“没办法啊。”扶笙伸出手,在她鼻尖上轻轻刮了一下,“这片江山,总得要有人来守护,我要时刻保持着最高的警觉度,才能不被敌人有机可乘。”
荀久心疼地看着他,“跟我在岛上的那几日,是不是你有生以来最休闲的时光?”
扶笙淡淡一笑,并未作答。
荀久一看他这样子便知是默认了,更觉心疼,恍惚间红了眼眶,一只手紧紧抱住他的腰,将脑袋埋在他胸膛,另一只手指着自己心脏处,声音沙哑道:“笨蛋,你这样辛苦,让我觉得这里好疼好疼。”
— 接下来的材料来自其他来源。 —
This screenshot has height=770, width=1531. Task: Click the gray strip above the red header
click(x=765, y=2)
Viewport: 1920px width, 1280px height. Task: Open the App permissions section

扶笙身子僵住,低眉看着怀里的人,她几乎是在一瞬间就眼泪绷不住一直往下落,声音颤颤,连肩膀都在细微颤抖,却坚持不发出声音让他听到。
伸手摸了摸荀久的脑袋,扶笙低笑,“怎么今日多愁善感起来了?”
“你别理我,让我一次哭个够!”荀久气呼呼地捶了他一下,脑袋仍然埋在他胸膛。
扶笙隐约能感觉到胸前的衣襟被她的泪水浸湿了。
荀久也不管这里是皇宫,更不管路过的宫人太监们异样的眼神,只一个劲儿地埋首在他胸膛,想把眼泪一次挥霍够。
上辈子,她还从来没有为哪个男人哭过,却没想到这一世的第一次落泪,是因为心疼这个男人的辛苦,心疼那些压在他肩头的重担,心疼命运的不公。